OBJECTIVE: Can you repeat the records below word for word, everything from the line containing "Focus the 电子邮件 input field" down to the line containing "[x=62, y=30]", with both of those lines included and the pictures left out?

INPUT ROWS:
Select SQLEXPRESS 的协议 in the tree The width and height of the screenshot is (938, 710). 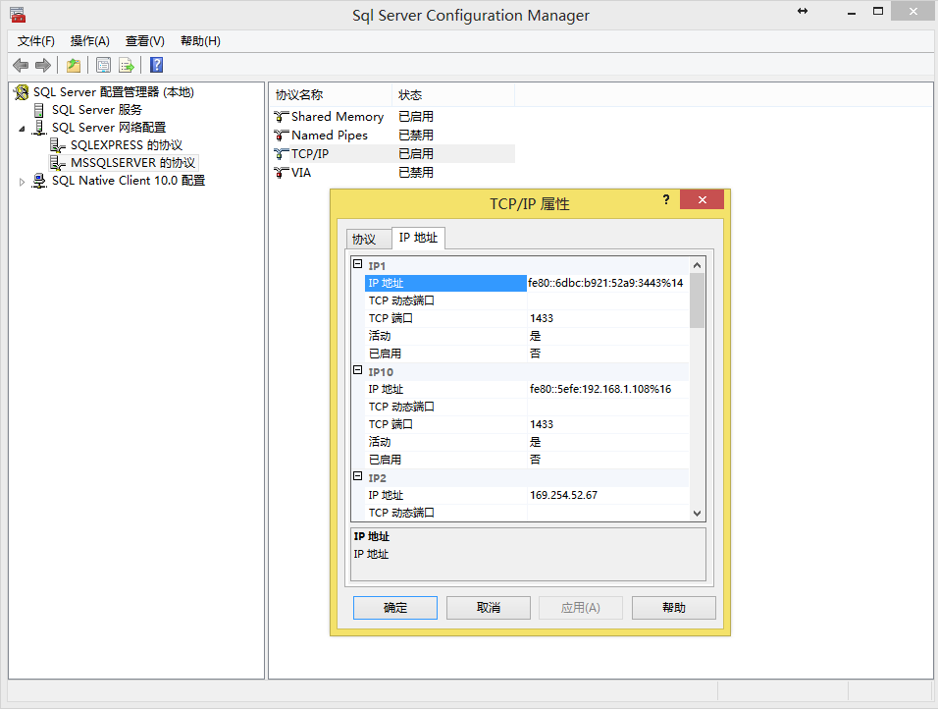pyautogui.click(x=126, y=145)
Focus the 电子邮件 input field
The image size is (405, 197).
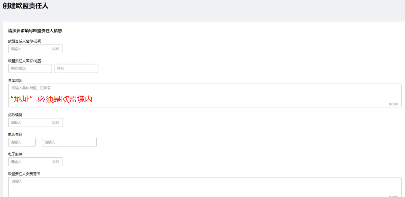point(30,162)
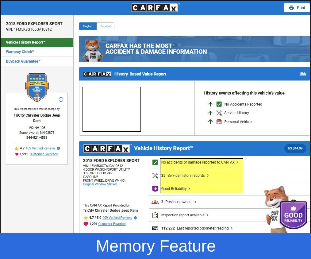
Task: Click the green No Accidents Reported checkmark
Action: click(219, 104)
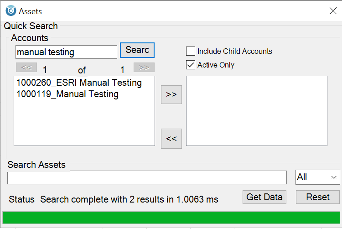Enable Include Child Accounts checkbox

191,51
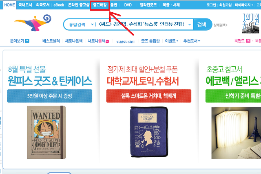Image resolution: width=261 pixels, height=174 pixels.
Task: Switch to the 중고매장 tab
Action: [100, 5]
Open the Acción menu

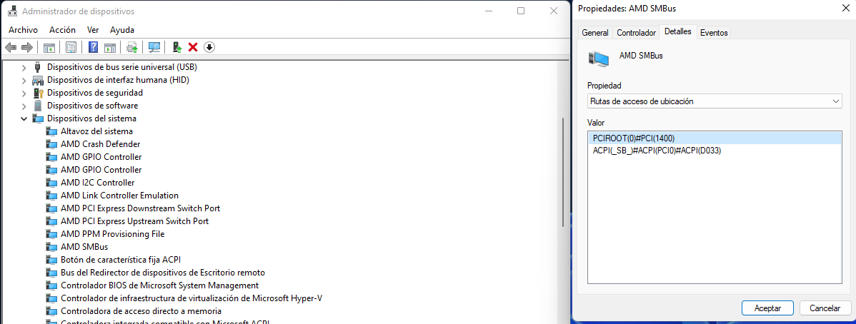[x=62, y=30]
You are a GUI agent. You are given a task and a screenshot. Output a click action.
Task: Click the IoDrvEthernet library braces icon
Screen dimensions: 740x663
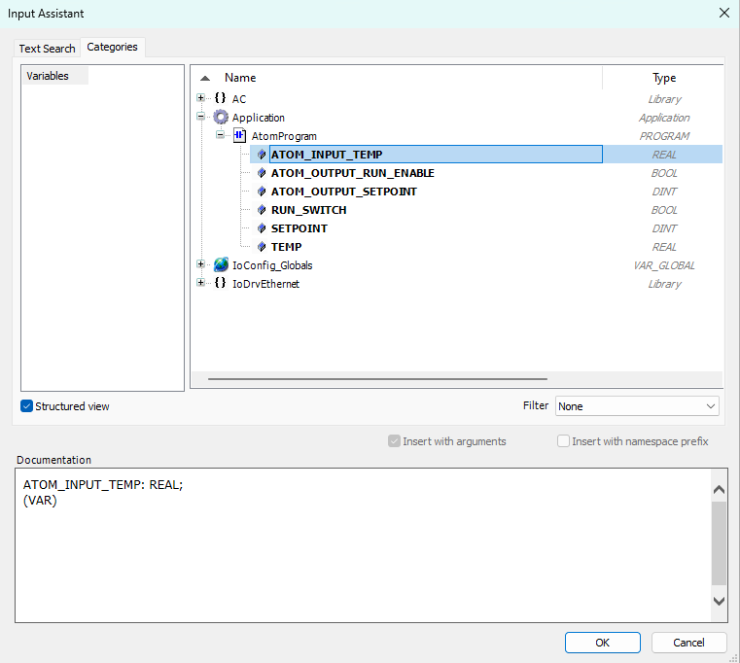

RESPONSE TO THE TASK:
Focus the 电子邮件 input field
The image size is (405, 197).
point(30,162)
Task: Click the green No Accidents Reported checkmark
Action: click(219, 104)
Enable Include Child Accounts checkbox

191,51
Image resolution: width=261 pixels, height=174 pixels.
Task: Switch to the 중고매장 tab
Action: [100, 5]
Open the Acción menu

[x=62, y=30]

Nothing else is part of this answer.